Their 8,000 sq ft pavilion is called Soft Machine and features a structure with custom-made, lightweight steel trusses and clear polycarbonate panels.
The team came up with three different configurations to show that the space can be changed in shape and size, much like an erector set, says Ms Ong, who is an architect.
Mr Comaroff is architecturally trained, and the couple met at the Harvard Graduate School of Design.
Lekker Architects' pavilion is slated to be completed by the Formula One season in September and built at The Lawn at Marina Bay. It will be used as an art gallery and will house about 45 pieces, hung salon-style where they take up space from floor to ceiling.
Inside, there is also a private VIP dining room, a champagne bar, a book corner and an auction room for a standing audience.
Ms Ong adds: "We wanted to celebrate a structure which can suit different locations and needs. We don't know what kind of art will be shown there, or what it will be used for in future, so our design focused on creating a system, rather than a fixed form."
The competition is the brainchild of The Artling, an online art gallery and art consultancy based here, which organised the event with the Singapore Institute of Architects (SIA). About 28 firms submitted entries.
The winning design was picked by a team of seven judges, including lead advisory judge David Adjaye, the Ghanaian-British architect behind the Nobel Peace Centre in Oslo, Norway; SIA's president Theodore Chan; and Ms Talenia Phua Gajardo, founder and director of The Artling.
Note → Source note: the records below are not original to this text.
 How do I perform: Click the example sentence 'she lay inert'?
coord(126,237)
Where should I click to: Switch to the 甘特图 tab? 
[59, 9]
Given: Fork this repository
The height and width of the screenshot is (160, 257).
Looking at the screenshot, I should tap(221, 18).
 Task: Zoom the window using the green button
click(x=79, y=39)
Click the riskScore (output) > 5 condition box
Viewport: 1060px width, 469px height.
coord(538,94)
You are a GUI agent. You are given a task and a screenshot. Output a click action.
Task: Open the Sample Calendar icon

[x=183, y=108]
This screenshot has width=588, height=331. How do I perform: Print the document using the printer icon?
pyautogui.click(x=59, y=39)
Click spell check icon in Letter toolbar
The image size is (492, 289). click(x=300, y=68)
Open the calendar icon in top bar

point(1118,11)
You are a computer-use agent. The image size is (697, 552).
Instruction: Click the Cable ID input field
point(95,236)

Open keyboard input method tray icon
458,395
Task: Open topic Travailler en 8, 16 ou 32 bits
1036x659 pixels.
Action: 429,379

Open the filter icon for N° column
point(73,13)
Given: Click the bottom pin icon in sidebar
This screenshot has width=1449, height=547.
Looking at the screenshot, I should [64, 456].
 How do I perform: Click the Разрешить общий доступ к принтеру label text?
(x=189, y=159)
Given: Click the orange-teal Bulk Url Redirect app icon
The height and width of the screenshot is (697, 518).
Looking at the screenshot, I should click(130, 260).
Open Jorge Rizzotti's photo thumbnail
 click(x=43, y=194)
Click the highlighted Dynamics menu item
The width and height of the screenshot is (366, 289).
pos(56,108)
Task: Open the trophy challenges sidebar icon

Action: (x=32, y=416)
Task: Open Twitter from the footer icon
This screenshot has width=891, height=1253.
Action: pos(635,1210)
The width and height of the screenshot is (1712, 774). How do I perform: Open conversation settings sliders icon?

Mr Adjaye, 48, who started his career taking part in pavilion competitions and designing temporary installations, says he was encouraged by the diverse range of entries and how architects here "interpreted their designs through the lens of their culture".
But the top entry impressed him more by "going further than what the brief required".
He added: "While others saw it as a way to flatpack, put a pavilion in a box and build the same thing somewhere else, Lekker Architects' idea changed and adapted to different communities and landscapes.